At low status, your flaws are given prime focus and your assets, while acknowledged, dismissed as unimportant or countered with “yes, buts” which turn any positive trait into a negative. (...) If you are in a position where people emphasize your flaws and overlook your achievements, you have low social status (...). If the opposite is true, you have high social status.
A big part of the problem is that programmers are constantly trying to one-up each other (...) and prove their superior knowledge, drive, and intelligence. From the outside (that is, from the vantage point of the business operators we work for) these pissing contests make all sides look stupid and deficient. By lowering each others’ status so reliably, and when little to nothing is at stake, programmers lower their status as a group.
When we like our work, we let it be known. We work extremely hard. (...) This means the happy ones don’t get the raises and promotions they deserve (because they’re working so hard) because management sees no need to reward them, and that the unhappy ones stand out to aggressive management as potential “performance issues”. (...) we allow this “passion” to be used against us. Not to be passionate is almost a crime, especially in startups. (...) What most of us don’t realize is that this culture of mandatory “passion” lowers our social status, because it encourages us to work unreasonably hard and irrespective of conditions.
Executives, a more savvy sort, lose passion when denied the advancement or consideration they feel they deserve. (...) They want to be seen as supremely competent, but not sacrificial. (...) Executives are out for themselves and relatively open about the fact. (...) What executives understand, almost intuitively, is reciprocity. (...) They won’t fall into “love of the craft” delusions when “the craft” doesn’t love them back.

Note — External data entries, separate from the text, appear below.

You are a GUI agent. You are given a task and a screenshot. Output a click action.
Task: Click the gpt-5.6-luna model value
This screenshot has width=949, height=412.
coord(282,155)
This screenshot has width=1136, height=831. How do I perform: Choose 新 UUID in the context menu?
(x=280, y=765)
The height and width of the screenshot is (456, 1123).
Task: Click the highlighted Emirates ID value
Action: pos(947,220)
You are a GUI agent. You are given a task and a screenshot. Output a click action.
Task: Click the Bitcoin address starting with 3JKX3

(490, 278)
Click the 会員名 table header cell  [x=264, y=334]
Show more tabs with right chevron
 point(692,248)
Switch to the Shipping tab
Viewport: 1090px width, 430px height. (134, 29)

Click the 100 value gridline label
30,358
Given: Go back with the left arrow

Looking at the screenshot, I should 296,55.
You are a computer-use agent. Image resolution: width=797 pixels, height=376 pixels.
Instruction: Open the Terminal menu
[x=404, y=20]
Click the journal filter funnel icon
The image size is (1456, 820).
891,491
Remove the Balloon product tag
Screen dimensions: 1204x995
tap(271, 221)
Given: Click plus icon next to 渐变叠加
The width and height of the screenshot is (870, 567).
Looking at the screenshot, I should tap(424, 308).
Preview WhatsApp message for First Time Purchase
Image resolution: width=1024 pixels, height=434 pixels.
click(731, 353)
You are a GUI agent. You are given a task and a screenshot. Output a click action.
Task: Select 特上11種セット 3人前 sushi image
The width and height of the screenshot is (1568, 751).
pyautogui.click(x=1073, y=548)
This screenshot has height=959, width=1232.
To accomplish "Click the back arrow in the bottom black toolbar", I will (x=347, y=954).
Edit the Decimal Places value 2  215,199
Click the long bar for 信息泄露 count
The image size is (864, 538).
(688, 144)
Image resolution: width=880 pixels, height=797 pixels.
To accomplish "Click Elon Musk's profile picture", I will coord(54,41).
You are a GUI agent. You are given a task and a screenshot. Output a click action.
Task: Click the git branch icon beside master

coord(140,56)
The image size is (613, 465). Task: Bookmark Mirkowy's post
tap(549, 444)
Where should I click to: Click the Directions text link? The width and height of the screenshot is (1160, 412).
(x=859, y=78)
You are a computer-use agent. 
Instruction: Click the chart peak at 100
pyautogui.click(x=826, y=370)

I believe there is an imporant lesson in this. I emphasise this part because it's not just "managers have it better than programmers", but it tries to explain why; what are the mistakes to avoid.
The core problem is probably the servant attitude: "I will do my best, and hope that my master will notice! And if he doesn't, then I will work even harder to show what a good servant I am!" This doesn't work, because it gives the master exactly zero motivation to do anything; he is already getting from you whatever he wants. What's the point of giving you more money or better working conditions, if in return you are going to do exactly the same thing you were already doing?
Your negotiation doesn't have to end at the job interview.
The most hilarious version is - and I am guilty of doing it - when asked "what is your biggest fault?" answering like "sometimes I am too perfectionist and cannot leave good enough alone" or something similarly ridiculously servant-like ass-kissing. I think it goes back to many programmers being low status marginalized nerds all through from childhood to college, and the chance of a REAL JOB with real respect is something they may feel very grateful for.
Here is an interesting blog post about a guy who did a resume experiment between two positions which he argues are by experience identical, but occupy different "social status" positions in tech: A software engineer and a data manager.
The author concludes that positions that are labeled as code-monkey-like are low status, while positions that are labeled as managerial are high status. Even if they are "essentially" doing the same sort of work.
Not sure about this methodology, but it's food for thought.